The Best Exfoliation Method For Each Skin Type
As previously discussed in this blog post, regular exfoliation is a powerful way to maintain healthy looking and feeling skin. Patients regularly ask what the best exfoliation method is for their skin type, which is a great question Like all things skin care, what works for someone with an oily skin type can be ineffective or even detrimental for someone with a dry or sensitive skin type.
While we always recommend that patients speak directly to a dermatologist about their specific needs, there are some general guidelines when it comes to exfoliation different skin types. Here’s a brief overview of the best exfoliation methods for each skin type:
First: Know Your Skin Type
Understanding the basic traits and needs of your skin is the first step in properly caring for it. The 5 basic skin types are Normal, Oily, Dry, Combination, and Sensitive. Not sure what your skin type is? We wrote a great post to help people determine their skin type here.
Second: Understand Chemical vs. Mechanical Exfoliation
There are two primary ways to undertake at-home exfoliation: chemical exfoliation and mechanical exfoliation.
Chemical exfoliation uses topical formulations containing ingredients and enzymes like beta hydroxy acid (BHA) or alpha hydroxy acid (AHA) to remove the outer layer of the skin. The strength (or depth of skin removed) can range from mild to aggressive based on the concentration level of exfoliators found in the product.
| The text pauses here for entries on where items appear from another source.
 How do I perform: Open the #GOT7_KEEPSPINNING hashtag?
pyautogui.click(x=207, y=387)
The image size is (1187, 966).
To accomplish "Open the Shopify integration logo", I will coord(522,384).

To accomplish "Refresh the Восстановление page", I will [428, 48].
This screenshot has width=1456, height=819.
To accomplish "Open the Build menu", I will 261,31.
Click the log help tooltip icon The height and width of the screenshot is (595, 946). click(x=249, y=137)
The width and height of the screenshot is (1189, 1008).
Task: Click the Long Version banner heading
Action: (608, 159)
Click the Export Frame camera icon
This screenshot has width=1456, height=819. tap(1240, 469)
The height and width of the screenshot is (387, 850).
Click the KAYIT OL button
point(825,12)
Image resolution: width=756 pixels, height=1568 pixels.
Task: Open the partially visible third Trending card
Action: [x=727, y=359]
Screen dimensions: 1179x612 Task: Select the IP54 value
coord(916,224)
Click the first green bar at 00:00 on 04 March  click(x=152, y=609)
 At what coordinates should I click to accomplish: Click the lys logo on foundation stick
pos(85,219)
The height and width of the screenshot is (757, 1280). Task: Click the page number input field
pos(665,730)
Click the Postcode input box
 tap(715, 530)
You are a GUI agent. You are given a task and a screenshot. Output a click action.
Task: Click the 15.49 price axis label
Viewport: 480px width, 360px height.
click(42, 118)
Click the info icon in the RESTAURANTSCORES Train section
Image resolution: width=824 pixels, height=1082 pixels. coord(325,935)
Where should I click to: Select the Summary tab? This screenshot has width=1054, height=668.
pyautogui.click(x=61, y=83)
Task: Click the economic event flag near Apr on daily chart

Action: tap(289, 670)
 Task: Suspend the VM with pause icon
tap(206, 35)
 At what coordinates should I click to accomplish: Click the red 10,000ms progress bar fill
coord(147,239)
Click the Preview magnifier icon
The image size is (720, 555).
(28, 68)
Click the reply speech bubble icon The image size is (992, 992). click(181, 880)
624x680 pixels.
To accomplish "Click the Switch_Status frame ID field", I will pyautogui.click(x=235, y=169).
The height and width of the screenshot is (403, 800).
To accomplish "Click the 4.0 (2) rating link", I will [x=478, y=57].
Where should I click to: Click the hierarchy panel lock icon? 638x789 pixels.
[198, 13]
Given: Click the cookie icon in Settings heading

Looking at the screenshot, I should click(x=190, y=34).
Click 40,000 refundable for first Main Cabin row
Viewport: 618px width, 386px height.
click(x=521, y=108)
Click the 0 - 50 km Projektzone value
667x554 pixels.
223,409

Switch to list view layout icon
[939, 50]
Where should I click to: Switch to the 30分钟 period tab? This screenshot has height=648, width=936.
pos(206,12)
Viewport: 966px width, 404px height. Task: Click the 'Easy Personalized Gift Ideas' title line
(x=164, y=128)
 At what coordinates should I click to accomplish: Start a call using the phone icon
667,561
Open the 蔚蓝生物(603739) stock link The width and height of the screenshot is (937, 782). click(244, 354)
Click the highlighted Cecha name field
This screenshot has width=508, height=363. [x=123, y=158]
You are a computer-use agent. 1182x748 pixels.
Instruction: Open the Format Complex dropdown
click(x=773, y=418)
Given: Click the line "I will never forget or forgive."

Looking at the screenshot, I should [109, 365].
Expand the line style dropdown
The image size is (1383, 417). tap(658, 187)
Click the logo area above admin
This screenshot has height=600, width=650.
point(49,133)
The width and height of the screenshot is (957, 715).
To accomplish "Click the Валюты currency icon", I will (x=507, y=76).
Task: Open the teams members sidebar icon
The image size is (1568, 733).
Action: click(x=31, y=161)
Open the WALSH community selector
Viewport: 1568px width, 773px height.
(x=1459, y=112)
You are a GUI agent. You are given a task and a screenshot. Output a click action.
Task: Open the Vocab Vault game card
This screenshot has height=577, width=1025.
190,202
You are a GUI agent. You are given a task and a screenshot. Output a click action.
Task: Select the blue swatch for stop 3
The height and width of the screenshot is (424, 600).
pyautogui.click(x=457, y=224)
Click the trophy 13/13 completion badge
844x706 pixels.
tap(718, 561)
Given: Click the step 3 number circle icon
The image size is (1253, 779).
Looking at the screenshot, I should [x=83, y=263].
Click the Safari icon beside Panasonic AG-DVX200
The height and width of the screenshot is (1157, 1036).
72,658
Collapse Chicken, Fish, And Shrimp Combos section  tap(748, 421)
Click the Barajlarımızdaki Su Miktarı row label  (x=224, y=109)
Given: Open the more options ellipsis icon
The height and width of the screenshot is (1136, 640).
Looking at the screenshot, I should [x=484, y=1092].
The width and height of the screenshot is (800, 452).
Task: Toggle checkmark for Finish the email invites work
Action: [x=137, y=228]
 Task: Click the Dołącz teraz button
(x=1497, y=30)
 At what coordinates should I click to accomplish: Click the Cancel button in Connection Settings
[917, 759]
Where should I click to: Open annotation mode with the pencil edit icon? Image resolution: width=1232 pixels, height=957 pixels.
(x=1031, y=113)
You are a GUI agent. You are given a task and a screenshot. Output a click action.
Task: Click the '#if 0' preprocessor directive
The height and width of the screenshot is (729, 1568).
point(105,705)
Mechanical exfoliation (sometimes called manual or physical exfoliation) removes outer skin layers through abrasive friction. This means the old, dead skin is scrubbed or scraped off in a controlled manor. Mechanical exfoliation can be performed using an exfoliating brush, sponge, or a topical scrub containing some form of exfoliation granules.
Best Exfoliation Method By Skin Type
Individuals with normal skin types who are not dealing with any chronic skin conditions can typically choose either method of exfoliation, both chemical and mechanical exfoliation will be safe and effective. Often the choice will come down to preference in terms of convenience. We often recommend normal skin patients to try a variety of different methods and settle on the one that works best for them.
Oily skin types will benefit most from mechanical exfoliation using a brush or scrub as chemical exfoliators are less effective in removing built up oil. If using a scrub, make sure to apply using the fingertips in a small (light) circular motion. Brush users should stick to shorter or lighter strokes. Exfoliate for about 30 seconds before rinsing the skin with lukewarm (not hot) water.
Exfoliation is important for dry or flaky skin. Avoid mechanical exfoliation on dry skin, because the process is drying and it can lead to micro-tears. AHAs are effective for dry skin.
Glycolic acid will help remove dead cells sitting on the surface of the skin and encourage healthy skin turnover. Follow up with an SPF and moisturizer after using glycolic acid. It can make the skin more prone to sun damage.
Individuals with combination skin often benefit from doing both mechanical and chemical exfoliation. Combination skin types should never mix both exfoliation types in the same day. Instead specific days of the week should be designated as mechanical or chemical, often with a rest day between. Make sure to use a high-quality moisturizer if the skin feels dry after exfoliating.
Sensitive skin types should stick to chemical exfoliation as most mechanical methods will cause irritation or redness. There are many great mild chemical exfoliating products in lower concentrations that will exfoliate the skin without damaging or drying out the skin. Make sure to apply lightly with a gentle washcloth. Exfoliating once a week will often provide the most benefit to sensitive skin types.